Records for the exercise -
──────
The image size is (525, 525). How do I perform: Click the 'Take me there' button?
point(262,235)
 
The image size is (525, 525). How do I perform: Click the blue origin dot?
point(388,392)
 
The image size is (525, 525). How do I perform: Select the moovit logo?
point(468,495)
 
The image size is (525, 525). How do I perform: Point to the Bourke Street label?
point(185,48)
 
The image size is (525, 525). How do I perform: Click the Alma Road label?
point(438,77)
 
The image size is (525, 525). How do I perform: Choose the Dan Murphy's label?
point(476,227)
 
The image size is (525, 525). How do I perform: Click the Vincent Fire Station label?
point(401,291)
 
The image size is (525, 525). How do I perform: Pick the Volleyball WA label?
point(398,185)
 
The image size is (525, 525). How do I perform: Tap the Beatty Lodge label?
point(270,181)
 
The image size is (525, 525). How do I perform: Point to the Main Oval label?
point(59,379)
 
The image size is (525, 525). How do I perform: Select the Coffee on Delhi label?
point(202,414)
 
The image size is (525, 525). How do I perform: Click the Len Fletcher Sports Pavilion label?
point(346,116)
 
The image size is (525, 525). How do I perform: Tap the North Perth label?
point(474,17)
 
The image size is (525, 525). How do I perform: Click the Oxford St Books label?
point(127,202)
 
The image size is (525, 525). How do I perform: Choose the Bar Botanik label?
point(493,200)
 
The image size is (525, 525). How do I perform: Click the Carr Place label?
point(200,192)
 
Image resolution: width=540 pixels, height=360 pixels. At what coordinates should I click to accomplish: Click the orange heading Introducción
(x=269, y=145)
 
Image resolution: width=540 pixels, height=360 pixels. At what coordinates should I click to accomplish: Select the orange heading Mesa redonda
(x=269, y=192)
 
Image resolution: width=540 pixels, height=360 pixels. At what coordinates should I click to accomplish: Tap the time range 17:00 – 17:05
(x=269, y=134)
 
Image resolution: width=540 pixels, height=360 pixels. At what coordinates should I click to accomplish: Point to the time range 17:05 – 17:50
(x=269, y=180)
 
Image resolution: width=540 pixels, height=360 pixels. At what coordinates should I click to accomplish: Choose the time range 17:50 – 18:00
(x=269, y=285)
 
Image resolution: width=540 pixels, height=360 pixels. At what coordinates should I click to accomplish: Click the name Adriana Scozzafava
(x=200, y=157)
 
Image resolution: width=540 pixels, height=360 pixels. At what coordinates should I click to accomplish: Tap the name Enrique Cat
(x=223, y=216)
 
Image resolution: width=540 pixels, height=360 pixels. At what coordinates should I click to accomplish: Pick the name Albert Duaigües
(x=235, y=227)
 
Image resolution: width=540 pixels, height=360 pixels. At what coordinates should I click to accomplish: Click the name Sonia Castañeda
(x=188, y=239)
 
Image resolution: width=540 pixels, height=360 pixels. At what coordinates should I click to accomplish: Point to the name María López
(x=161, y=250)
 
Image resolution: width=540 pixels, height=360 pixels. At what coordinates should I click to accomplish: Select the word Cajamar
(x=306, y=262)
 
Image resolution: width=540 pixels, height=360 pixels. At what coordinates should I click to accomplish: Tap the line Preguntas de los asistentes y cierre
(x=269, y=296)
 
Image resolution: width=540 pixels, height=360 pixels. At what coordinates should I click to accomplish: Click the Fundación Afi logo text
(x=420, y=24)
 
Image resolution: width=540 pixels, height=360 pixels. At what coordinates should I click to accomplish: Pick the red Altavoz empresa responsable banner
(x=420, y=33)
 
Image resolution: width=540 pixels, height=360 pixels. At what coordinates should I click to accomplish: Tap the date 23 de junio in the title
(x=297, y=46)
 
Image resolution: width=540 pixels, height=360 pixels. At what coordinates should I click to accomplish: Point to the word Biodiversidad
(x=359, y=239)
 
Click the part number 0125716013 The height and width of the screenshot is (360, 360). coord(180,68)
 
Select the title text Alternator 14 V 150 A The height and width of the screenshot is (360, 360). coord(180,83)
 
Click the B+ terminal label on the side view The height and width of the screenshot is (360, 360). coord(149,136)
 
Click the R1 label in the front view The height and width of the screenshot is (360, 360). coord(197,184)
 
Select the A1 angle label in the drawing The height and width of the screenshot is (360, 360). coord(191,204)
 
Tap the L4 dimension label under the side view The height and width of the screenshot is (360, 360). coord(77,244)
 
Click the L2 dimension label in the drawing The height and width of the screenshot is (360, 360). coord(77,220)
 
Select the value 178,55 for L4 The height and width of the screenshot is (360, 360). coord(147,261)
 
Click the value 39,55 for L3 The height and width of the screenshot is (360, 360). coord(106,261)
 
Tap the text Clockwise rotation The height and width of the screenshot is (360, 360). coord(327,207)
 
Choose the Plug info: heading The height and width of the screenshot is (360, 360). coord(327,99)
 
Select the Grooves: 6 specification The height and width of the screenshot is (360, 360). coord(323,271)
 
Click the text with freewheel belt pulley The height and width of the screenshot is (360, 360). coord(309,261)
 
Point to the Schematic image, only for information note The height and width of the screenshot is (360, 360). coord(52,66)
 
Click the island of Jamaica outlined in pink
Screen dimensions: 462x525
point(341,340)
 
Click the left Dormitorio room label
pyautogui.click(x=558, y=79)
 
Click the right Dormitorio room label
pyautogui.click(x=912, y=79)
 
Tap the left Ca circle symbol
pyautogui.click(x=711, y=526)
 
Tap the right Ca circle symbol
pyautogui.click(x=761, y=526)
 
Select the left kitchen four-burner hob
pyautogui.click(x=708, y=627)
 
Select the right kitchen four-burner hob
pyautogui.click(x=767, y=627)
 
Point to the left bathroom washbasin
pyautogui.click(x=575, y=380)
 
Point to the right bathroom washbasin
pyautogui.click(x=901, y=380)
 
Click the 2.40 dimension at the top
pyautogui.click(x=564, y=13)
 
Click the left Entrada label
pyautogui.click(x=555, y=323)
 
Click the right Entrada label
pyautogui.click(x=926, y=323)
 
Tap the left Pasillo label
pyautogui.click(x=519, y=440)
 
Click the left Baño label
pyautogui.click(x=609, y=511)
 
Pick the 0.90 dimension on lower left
──────
Quote all of the rows above word for word, omitting none and altering nothing.

Correct response -
The image size is (525, 525). How do I perform: Click the 'Take me there' button?
point(262,235)
 
The image size is (525, 525). How do I perform: Click the blue origin dot?
point(388,392)
 
The image size is (525, 525). How do I perform: Select the moovit logo?
point(468,495)
 
The image size is (525, 525). How do I perform: Point to the Bourke Street label?
point(185,48)
 
The image size is (525, 525). How do I perform: Click the Alma Road label?
point(438,77)
 
The image size is (525, 525). How do I perform: Choose the Dan Murphy's label?
point(476,227)
 
The image size is (525, 525). How do I perform: Click the Vincent Fire Station label?
point(401,291)
 
The image size is (525, 525). How do I perform: Pick the Volleyball WA label?
point(398,185)
 
The image size is (525, 525). How do I perform: Tap the Beatty Lodge label?
point(270,181)
 
The image size is (525, 525). How do I perform: Point to the Main Oval label?
point(59,379)
 
The image size is (525, 525). How do I perform: Select the Coffee on Delhi label?
point(202,414)
 
The image size is (525, 525). How do I perform: Click the Len Fletcher Sports Pavilion label?
point(346,116)
 
The image size is (525, 525). How do I perform: Tap the North Perth label?
point(474,17)
 
The image size is (525, 525). How do I perform: Click the Oxford St Books label?
point(127,202)
 
The image size is (525, 525). How do I perform: Choose the Bar Botanik label?
point(493,200)
 
The image size is (525, 525). How do I perform: Click the Carr Place label?
point(200,192)
 
Image resolution: width=540 pixels, height=360 pixels. At what coordinates should I click to accomplish: Click the orange heading Introducción
(x=269, y=145)
 
Image resolution: width=540 pixels, height=360 pixels. At what coordinates should I click to accomplish: Select the orange heading Mesa redonda
(x=269, y=192)
 
Image resolution: width=540 pixels, height=360 pixels. At what coordinates should I click to accomplish: Tap the time range 17:00 – 17:05
(x=269, y=134)
 
Image resolution: width=540 pixels, height=360 pixels. At what coordinates should I click to accomplish: Point to the time range 17:05 – 17:50
(x=269, y=180)
 
Image resolution: width=540 pixels, height=360 pixels. At what coordinates should I click to accomplish: Choose the time range 17:50 – 18:00
(x=269, y=285)
 
Image resolution: width=540 pixels, height=360 pixels. At what coordinates should I click to accomplish: Click the name Adriana Scozzafava
(x=200, y=157)
 
Image resolution: width=540 pixels, height=360 pixels. At what coordinates should I click to accomplish: Tap the name Enrique Cat
(x=223, y=216)
 
Image resolution: width=540 pixels, height=360 pixels. At what coordinates should I click to accomplish: Pick the name Albert Duaigües
(x=235, y=227)
 
Image resolution: width=540 pixels, height=360 pixels. At what coordinates should I click to accomplish: Click the name Sonia Castañeda
(x=188, y=239)
 
Image resolution: width=540 pixels, height=360 pixels. At what coordinates should I click to accomplish: Point to the name María López
(x=161, y=250)
 
Image resolution: width=540 pixels, height=360 pixels. At what coordinates should I click to accomplish: Select the word Cajamar
(x=306, y=262)
 
Image resolution: width=540 pixels, height=360 pixels. At what coordinates should I click to accomplish: Tap the line Preguntas de los asistentes y cierre
(x=269, y=296)
 
Image resolution: width=540 pixels, height=360 pixels. At what coordinates should I click to accomplish: Click the Fundación Afi logo text
(x=420, y=24)
 
Image resolution: width=540 pixels, height=360 pixels. At what coordinates should I click to accomplish: Pick the red Altavoz empresa responsable banner
(x=420, y=33)
 
Image resolution: width=540 pixels, height=360 pixels. At what coordinates should I click to accomplish: Tap the date 23 de junio in the title
(x=297, y=46)
 
Image resolution: width=540 pixels, height=360 pixels. At what coordinates should I click to accomplish: Point to the word Biodiversidad
(x=359, y=239)
 
Click the part number 0125716013 The height and width of the screenshot is (360, 360). coord(180,68)
 
Select the title text Alternator 14 V 150 A The height and width of the screenshot is (360, 360). coord(180,83)
 
Click the B+ terminal label on the side view The height and width of the screenshot is (360, 360). coord(149,136)
 
Click the R1 label in the front view The height and width of the screenshot is (360, 360). coord(197,184)
 
Select the A1 angle label in the drawing The height and width of the screenshot is (360, 360). coord(191,204)
 
Tap the L4 dimension label under the side view The height and width of the screenshot is (360, 360). coord(77,244)
 
Click the L2 dimension label in the drawing The height and width of the screenshot is (360, 360). coord(77,220)
 
Select the value 178,55 for L4 The height and width of the screenshot is (360, 360). coord(147,261)
 
Click the value 39,55 for L3 The height and width of the screenshot is (360, 360). coord(106,261)
 
Tap the text Clockwise rotation The height and width of the screenshot is (360, 360). coord(327,207)
 
Choose the Plug info: heading The height and width of the screenshot is (360, 360). coord(327,99)
 
Select the Grooves: 6 specification The height and width of the screenshot is (360, 360). coord(323,271)
 
Click the text with freewheel belt pulley The height and width of the screenshot is (360, 360). coord(309,261)
 
Point to the Schematic image, only for information note The height and width of the screenshot is (360, 360). coord(52,66)
 
Click the island of Jamaica outlined in pink
Screen dimensions: 462x525
point(341,340)
 
Click the left Dormitorio room label
pyautogui.click(x=558, y=79)
 
Click the right Dormitorio room label
pyautogui.click(x=912, y=79)
 
Tap the left Ca circle symbol
pyautogui.click(x=711, y=526)
 
Tap the right Ca circle symbol
pyautogui.click(x=761, y=526)
 
Select the left kitchen four-burner hob
pyautogui.click(x=708, y=627)
 
Select the right kitchen four-burner hob
pyautogui.click(x=767, y=627)
 
Point to the left bathroom washbasin
pyautogui.click(x=575, y=380)
 
Point to the right bathroom washbasin
pyautogui.click(x=901, y=380)
 
Click the 2.40 dimension at the top
pyautogui.click(x=564, y=13)
 
Click the left Entrada label
pyautogui.click(x=555, y=323)
 
Click the right Entrada label
pyautogui.click(x=926, y=323)
 
Tap the left Pasillo label
pyautogui.click(x=519, y=440)
 
Click the left Baño label
pyautogui.click(x=609, y=511)
 
Pick the 0.90 dimension on lower left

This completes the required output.